:: WHAT NEEDS TO BE DONE ::
Copy the data as given. No line may be skipped.

[Pixel coordinate grounding data]
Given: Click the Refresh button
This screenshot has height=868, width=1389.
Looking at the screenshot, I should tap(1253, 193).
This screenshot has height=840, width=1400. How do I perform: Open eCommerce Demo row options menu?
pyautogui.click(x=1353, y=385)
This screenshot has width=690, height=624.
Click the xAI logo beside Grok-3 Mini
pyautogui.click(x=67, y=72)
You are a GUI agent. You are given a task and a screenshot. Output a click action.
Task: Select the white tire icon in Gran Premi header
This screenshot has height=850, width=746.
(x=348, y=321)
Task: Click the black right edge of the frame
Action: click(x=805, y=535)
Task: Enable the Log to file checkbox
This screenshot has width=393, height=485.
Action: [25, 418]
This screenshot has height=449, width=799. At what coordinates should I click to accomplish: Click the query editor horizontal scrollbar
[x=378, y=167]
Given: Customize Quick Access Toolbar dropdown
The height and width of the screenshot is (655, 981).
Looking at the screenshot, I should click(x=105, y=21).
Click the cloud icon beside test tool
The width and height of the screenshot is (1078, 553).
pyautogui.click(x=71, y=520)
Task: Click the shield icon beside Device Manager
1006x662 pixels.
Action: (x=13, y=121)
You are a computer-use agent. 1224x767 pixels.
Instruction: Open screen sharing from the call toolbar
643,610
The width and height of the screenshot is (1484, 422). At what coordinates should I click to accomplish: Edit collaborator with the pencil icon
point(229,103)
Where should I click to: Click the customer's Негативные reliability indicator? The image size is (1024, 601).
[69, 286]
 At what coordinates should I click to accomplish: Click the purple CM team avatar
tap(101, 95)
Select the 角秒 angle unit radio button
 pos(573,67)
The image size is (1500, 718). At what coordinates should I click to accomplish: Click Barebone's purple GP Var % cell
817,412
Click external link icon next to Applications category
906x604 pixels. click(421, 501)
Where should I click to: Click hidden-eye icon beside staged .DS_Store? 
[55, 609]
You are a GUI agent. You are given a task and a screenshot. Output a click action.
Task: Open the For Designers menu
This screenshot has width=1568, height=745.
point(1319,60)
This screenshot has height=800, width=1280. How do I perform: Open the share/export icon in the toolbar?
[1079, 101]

:: PROBLEM SOLUTION ::
Given: Click the Refresh button
This screenshot has height=868, width=1389.
Looking at the screenshot, I should tap(1253, 193).
This screenshot has height=840, width=1400. How do I perform: Open eCommerce Demo row options menu?
pyautogui.click(x=1353, y=385)
This screenshot has width=690, height=624.
Click the xAI logo beside Grok-3 Mini
pyautogui.click(x=67, y=72)
You are a GUI agent. You are given a task and a screenshot. Output a click action.
Task: Select the white tire icon in Gran Premi header
This screenshot has height=850, width=746.
(x=348, y=321)
Task: Click the black right edge of the frame
Action: click(x=805, y=535)
Task: Enable the Log to file checkbox
This screenshot has width=393, height=485.
Action: [25, 418]
This screenshot has height=449, width=799. At what coordinates should I click to accomplish: Click the query editor horizontal scrollbar
[x=378, y=167]
Given: Customize Quick Access Toolbar dropdown
The height and width of the screenshot is (655, 981).
Looking at the screenshot, I should click(x=105, y=21).
Click the cloud icon beside test tool
The width and height of the screenshot is (1078, 553).
pyautogui.click(x=71, y=520)
Task: Click the shield icon beside Device Manager
1006x662 pixels.
Action: (x=13, y=121)
You are a computer-use agent. 1224x767 pixels.
Instruction: Open screen sharing from the call toolbar
643,610
The width and height of the screenshot is (1484, 422). At what coordinates should I click to accomplish: Edit collaborator with the pencil icon
point(229,103)
Where should I click to: Click the customer's Негативные reliability indicator? The image size is (1024, 601).
[69, 286]
 At what coordinates should I click to accomplish: Click the purple CM team avatar
tap(101, 95)
Select the 角秒 angle unit radio button
 pos(573,67)
The image size is (1500, 718). At what coordinates should I click to accomplish: Click Barebone's purple GP Var % cell
817,412
Click external link icon next to Applications category
906x604 pixels. click(421, 501)
Where should I click to: Click hidden-eye icon beside staged .DS_Store? 
[55, 609]
You are a GUI agent. You are given a task and a screenshot. Output a click action.
Task: Open the For Designers menu
This screenshot has width=1568, height=745.
point(1319,60)
This screenshot has height=800, width=1280. How do I perform: Open the share/export icon in the toolbar?
[1079, 101]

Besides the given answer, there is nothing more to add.